▶ **QUÉ HARÁS**:
Haz una lista de todas las personas que se nombran en el texto sobre El Abascay que aparece más abajo.

── FRAGMENTO DEL TEXTO

Desde su campo en Brandsen, Consuelo Maffía, su madre y sus hermanas, honran una herencia de más de seis décadas en la industria lechera.
Lograr notoriedad y reconocimiento no es algo habitual. Y menos en sólo dos años de existencia. Entre los muchos factores para conseguirlo está lo aleatorio (un golpe de suerte) o lo concreto (ofrecer productos o servicios excepcionales). En el caso de El Abascay, la fábrica de quesos que llevan adelante Rosario López Seco y sus hijas Consuelo, Lucía y Romina Maffía desde el campo de Brandsen que Rosario posee desde principios de los 2000, claramente se impuso lo segundo.
“Me llamaste justo hoy, que tenemos la inspección definitiva para que nos den la certificación orgánica”, se ríe Consuelo, mano derecha de Rosario, sentada al volante de su camioneta mientras contempla el campo donde se desperdigan las vacas Holando y Jersey que dan la materia prima para la elaboración de los productos de El Abascay.
Está entusiasmada y no lo disimula: “La certificación agroecológica ya la tenemos, pero la orgánica lleva como dos años de proceso. De hecho ya somos productoras orgánicas, pero esto significa que podemos poner el rótulo en los productos”.
Más de 60 años de historia
La historia de El Abascay (también del campo y el tambo que son su origen) arranca en la década del ‘50, cuando Mario, padre de Rosario y abuelo de Consuelo, comenzó con la actividad. El hombre llegó a tener 2 mil hectáreas, 6 tambos, una fábrica de productos lácteos y 10 hijos.
Cuando murió, en 1991, aquella fábrica llevaba décadas cerrada, pero los tambos estaban activos ya que luego de la quiebra de su emprendimiento continuó vendiéndole leche a los grandes de la industria. Tras su muerte, algunos de los hijos siguieron trabajando los tambos y otros se abrieron, pero el negocio familiar siguió funcionando.

────
── DATOS PROPORCIONADOS

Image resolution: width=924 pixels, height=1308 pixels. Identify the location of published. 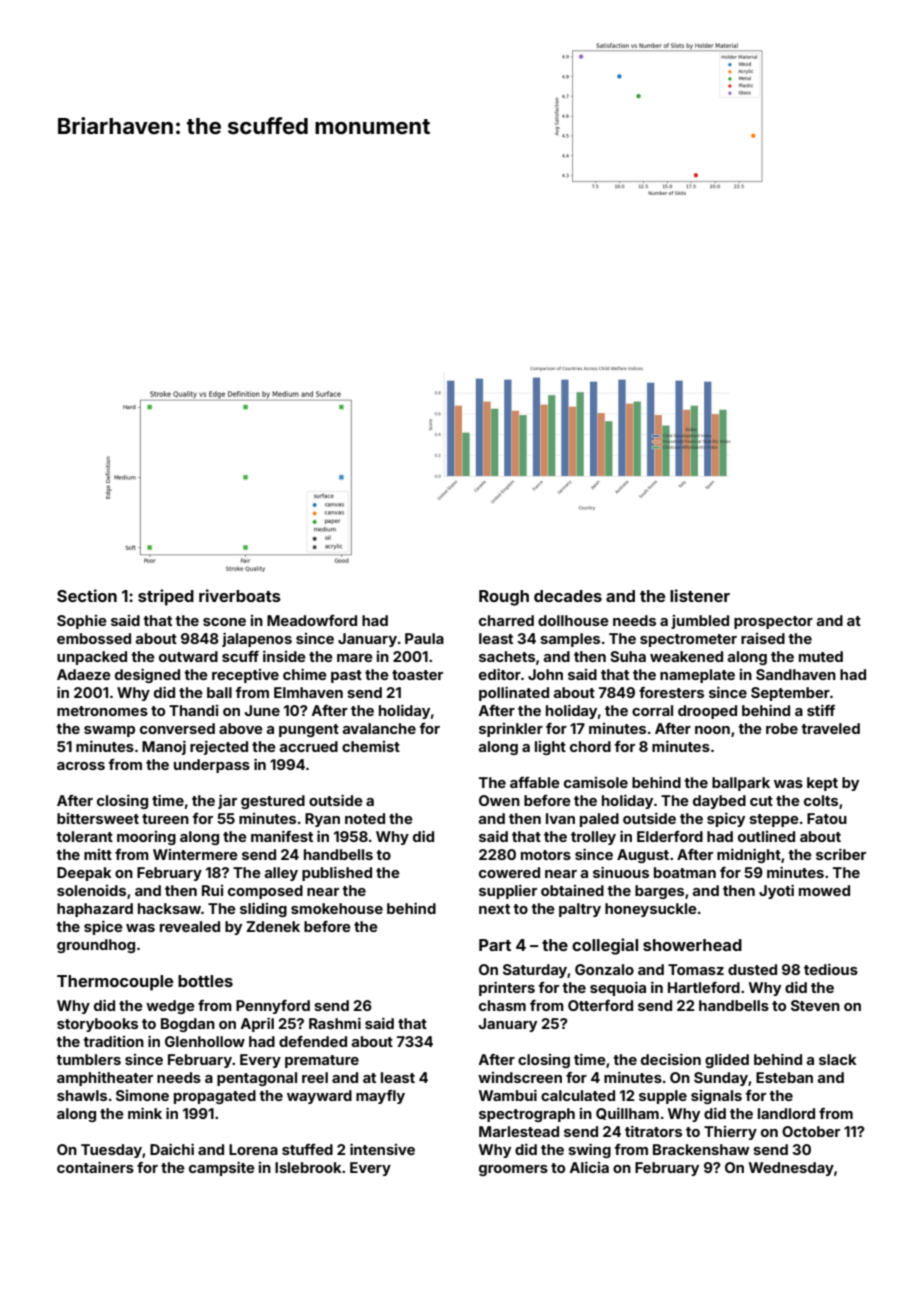
(337, 873).
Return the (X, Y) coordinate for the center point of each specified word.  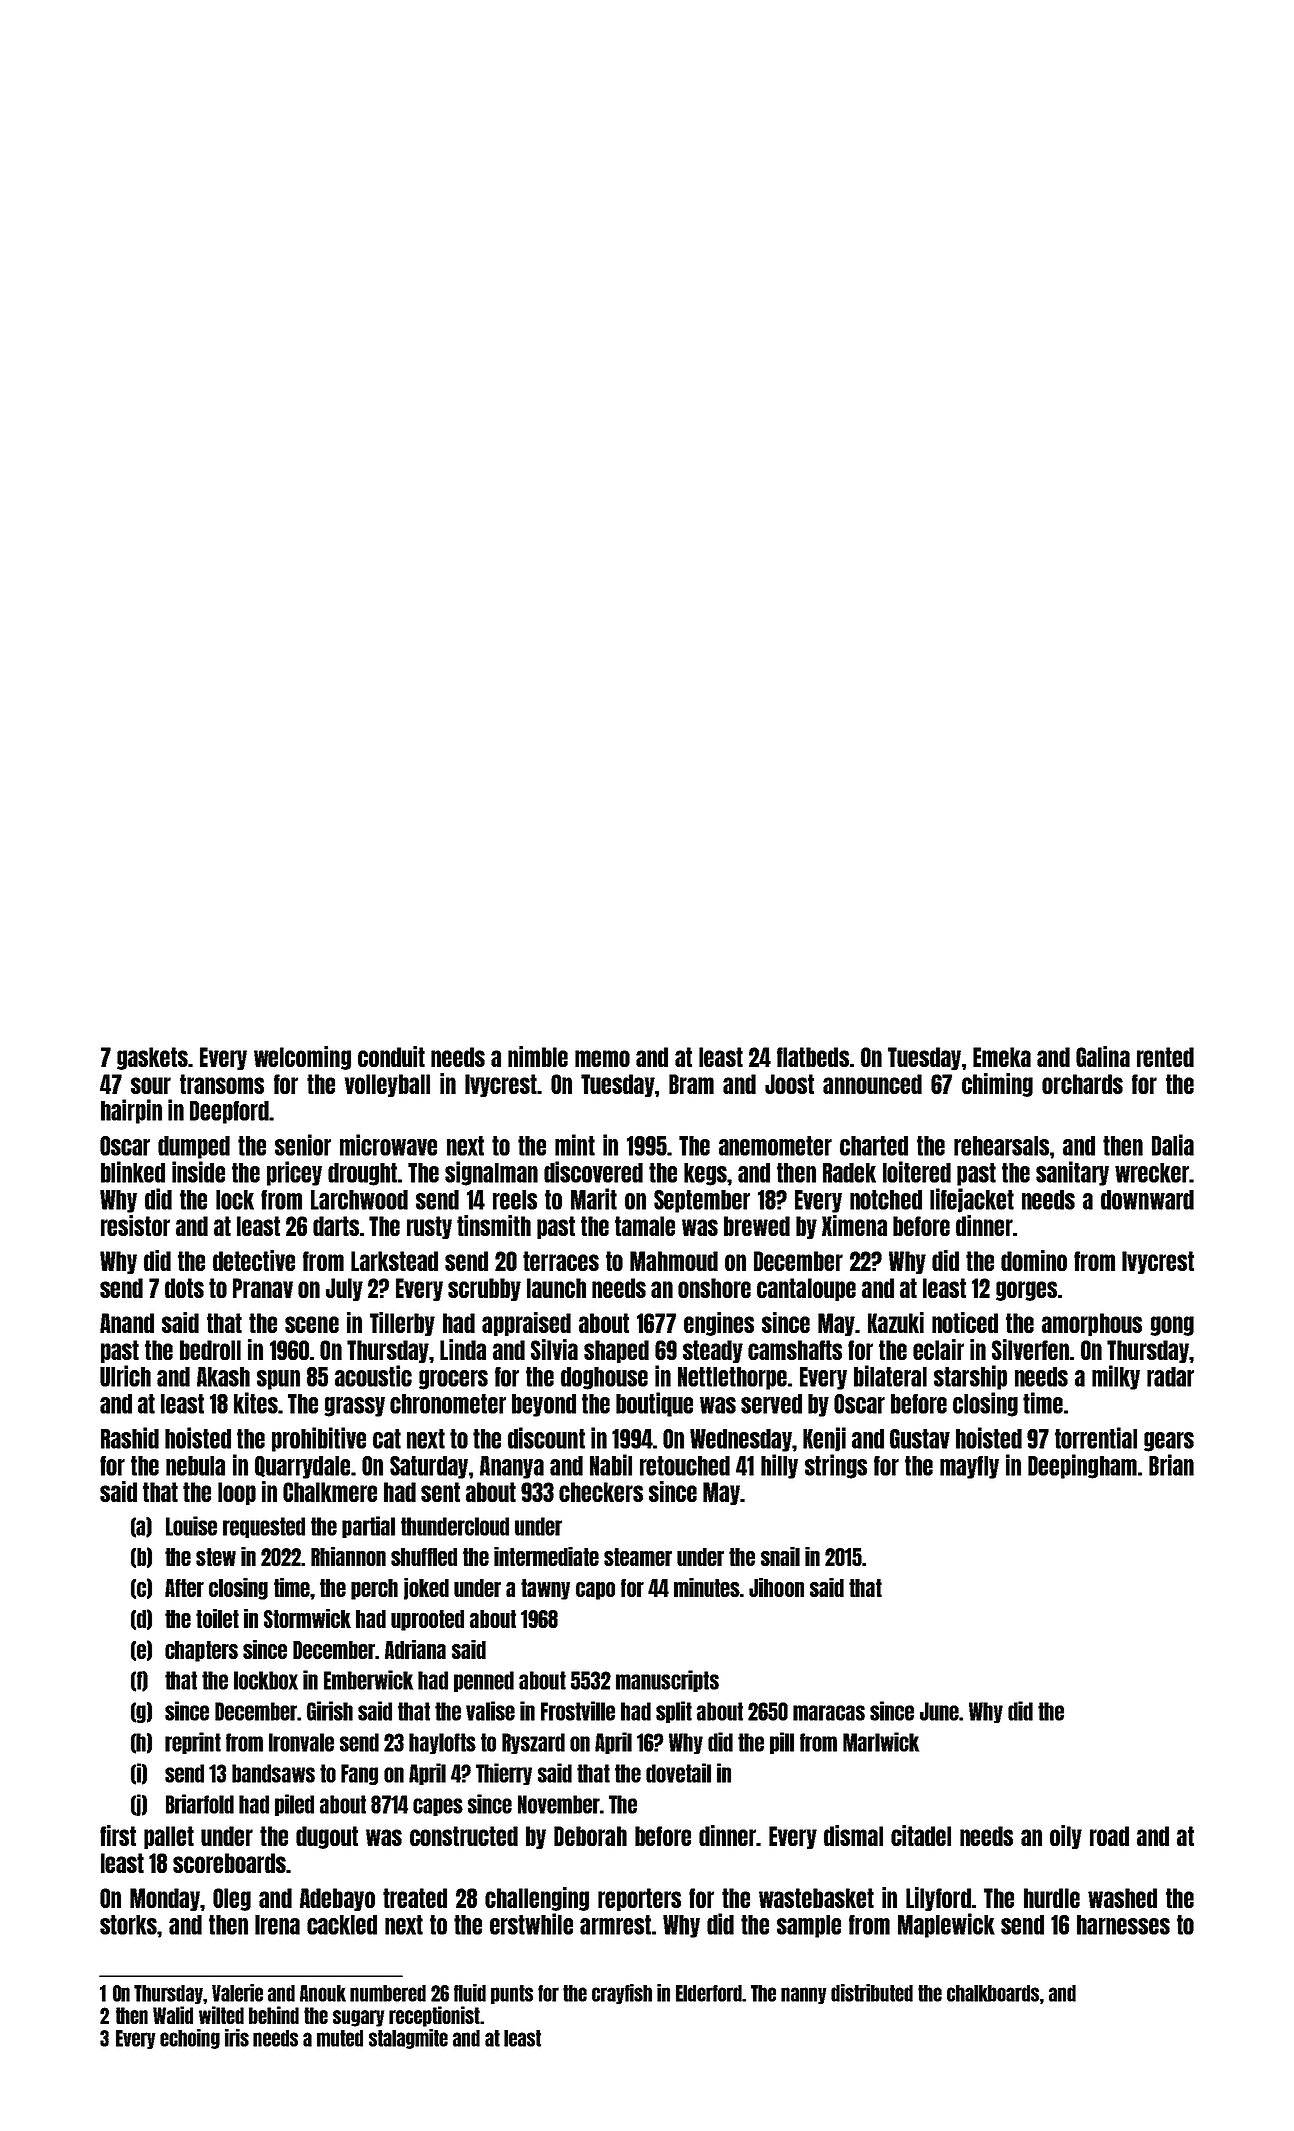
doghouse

────

▶ **RESULTADO DEL EJERCICIO**:
- Consuelo Maffía
- Rosario López Seco
- Lucía Maffía
- Romina Maffía
- Mario